また、名誉の殺人を犯した者はどう裁かれるのか、ということについて、ほとんどの日本人は知らないだろう。そこで簡単に、これらの日本人が共通して抱く「名誉の殺人」をめぐる疑問に対し、説明を試みてみることにした。
「名誉の殺人」とは家族の女性が既婚であれ未婚であれ、婚姻関係にない男性との間でふしだらな行為をした場合に、その女性の家族や親族が家の名誉を守るために、その女性を殺害するというものだ。
この場合、実際にはふしだらな行為にまでは至っておらず、単なる噂であった場合でも、殺人が行われることがあるのだ。
そもそもふしだらな行為とは、性的関係に至る以前の、ひそかに男性と会う行為も、家族以外の男性と散歩や食事をするといった、行動を共にすることもそのうちに含まれるのだから、日本女性の場合はほとんどが、その対象にあたるということであろう。
これまでは報道の自由が比較的保証されており、女性の行動に対する社会的規制も緩やかなトルコやヨルダンで、珍しい事件としてほんの数件が報じられただけだった。
最近になって、大きく報じられたものにはクルドの少女のケースがある。この殺人現場の状況は、携帯カメラで撮影していた人物が、外国の報道機関に売り込んだのであろうか。
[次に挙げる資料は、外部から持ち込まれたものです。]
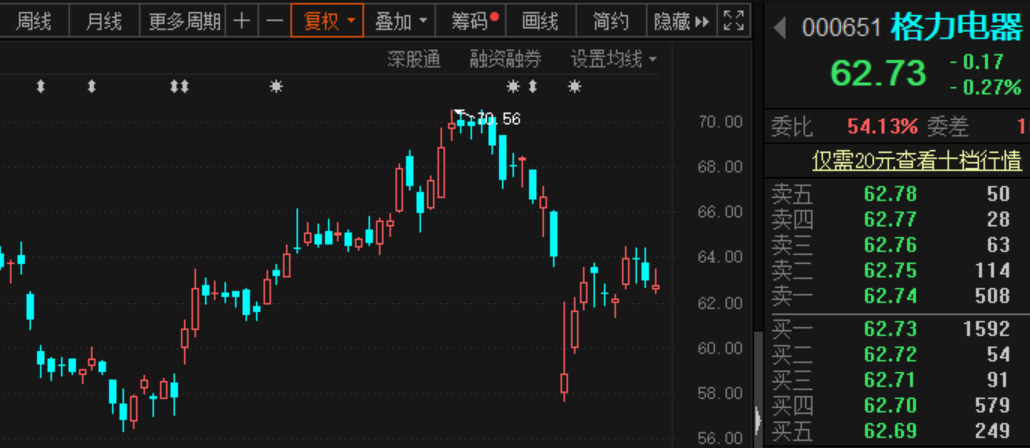Toggle 简约 simple view mode
Image resolution: width=1030 pixels, height=448 pixels.
pos(610,21)
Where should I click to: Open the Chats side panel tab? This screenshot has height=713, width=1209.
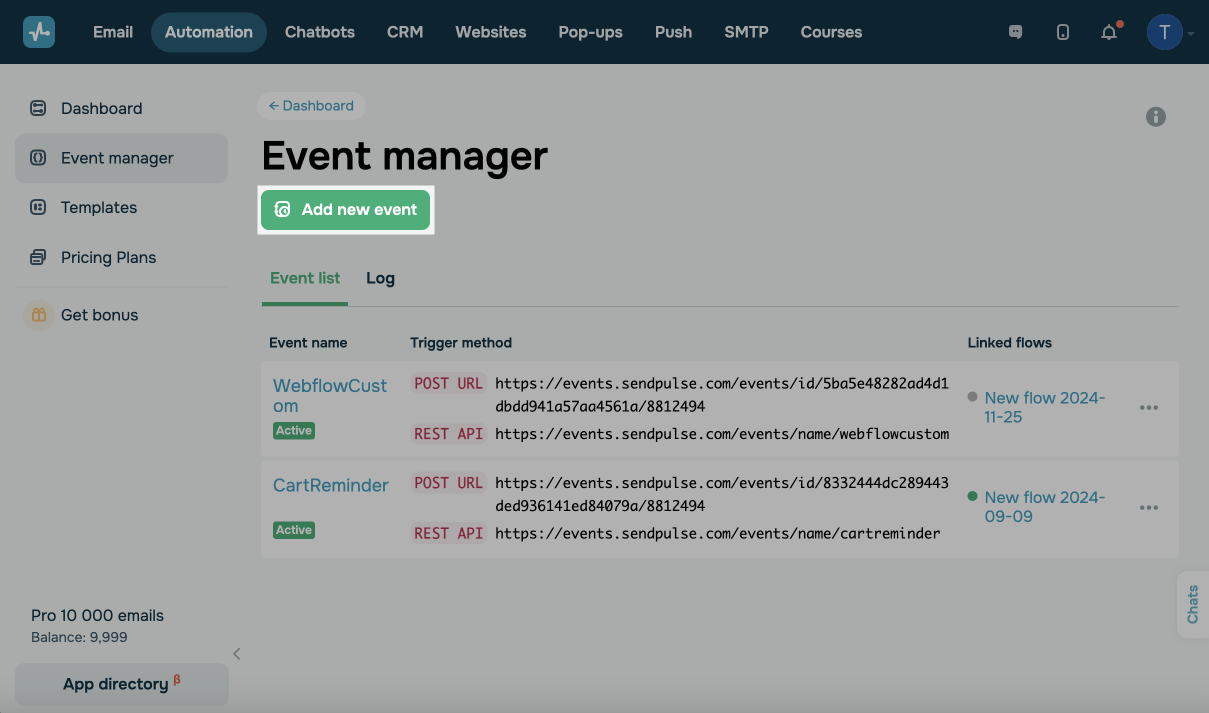(x=1192, y=604)
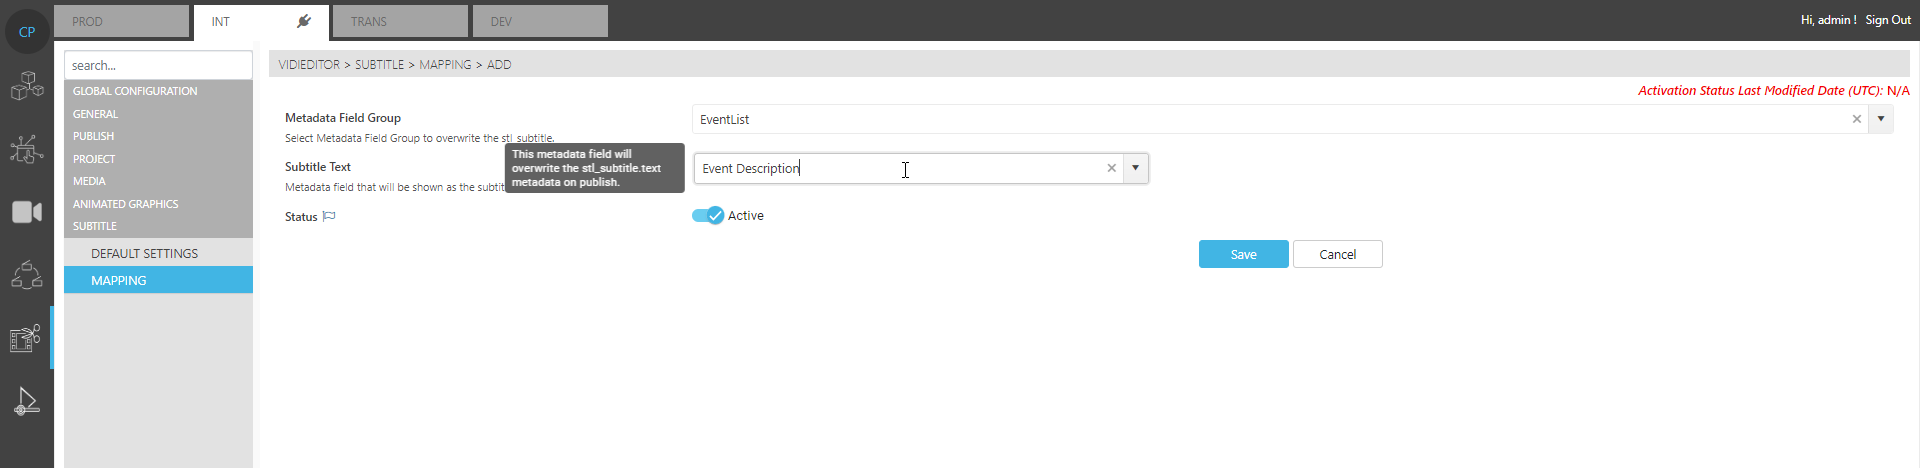Click the Sign Out link

pos(1887,20)
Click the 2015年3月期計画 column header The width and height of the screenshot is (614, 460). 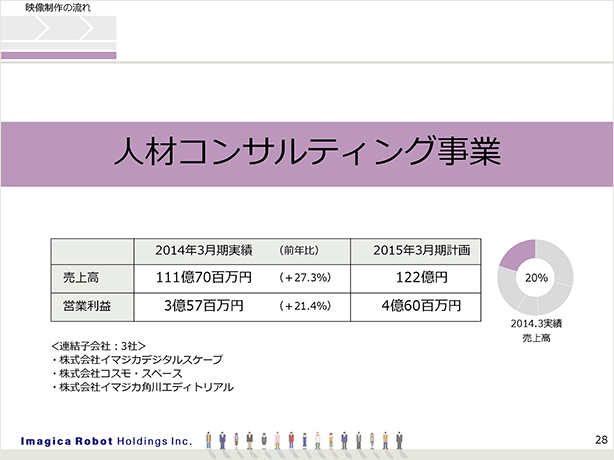pos(420,249)
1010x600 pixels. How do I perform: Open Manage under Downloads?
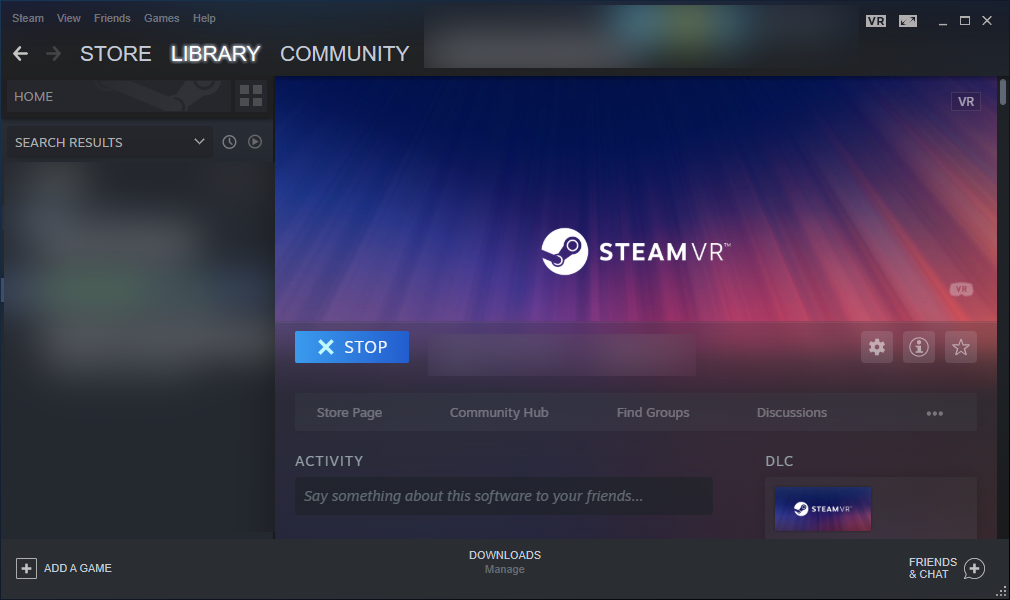(505, 569)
大人たちに殴られ、蹴り倒され血みどろになって死んでいく少女の殺害の様子が、アメリカのインターネット・テレビを通じて世界中に流された。
シリアからは、数千人にも及ぶイラクからの難民女性の売春のニュースが、CNNなどを通じて報じられている。もちろん彼女たちの実態が明らかになれば、家族は彼女たちを殺さざるを得ないのだ。しかし、他方では、イラク難民たちには、それ以外に難民状態で、生活の糧を得る手段がないことも事実なのだ。
パレスチナからは、過去3年間で48人の女性が名誉の殺人によって家族の手で殺されたということが、エルサレム・ポストを通じて報じられている。エルサレム・ポストの報じるところによれば、以前にはパレスチナ社会で起こる「名誉の殺人」の発生件数は、年間にして10〜12人だったということだ。
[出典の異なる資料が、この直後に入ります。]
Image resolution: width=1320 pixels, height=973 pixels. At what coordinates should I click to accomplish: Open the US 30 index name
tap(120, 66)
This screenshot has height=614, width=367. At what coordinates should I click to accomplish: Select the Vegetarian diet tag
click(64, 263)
パレスチナで起こった「名誉の殺人」の発生件数は、過去3年間で48人という数字であり、年間にして16人、つまり以前に比べ50パーセント程度増加しているということになる。
「名誉の殺人」を行った者については、アラブ世界では犯罪にあたる場合と、そうではない場合とがある。犯罪にあたる国でも、結果的にはうやむやに済まされ、処罰されないのが普通だ。犯罪にあたらない国の場合は、以前に定めた旧い法律が「名誉の殺人」を認めているからだ。
それはイスラム法によるのであろう。姦通罪はイスラム法では死刑にあたるからだ。それを家族が行うということであろう。殺害の仕方はいろいろで、絞殺、毒殺、刺殺、銃殺などがある。
もう30年以上も前に、アラブに留学していた頃、この「名誉の殺人」を主題にした悲しい女性を主人公とした小説を読み、半分は小説の上の話だろうと思っていたが、実際に起こっていたのだ。
男性についても姦通は重罪なのだが、問題になったという話は聞いたことがない。シリアに難民として逃れてきた女性たちが、売春で家族全員の生活を支えているが、彼女たちを買っているのは同胞のアラブ人たちだということだ。
こうした実態を改善しない限り、アラブ人がどうイスラム教を立派な宗教だと説明しても、非イスラム教徒には理解してもらうことは難しいのではないか。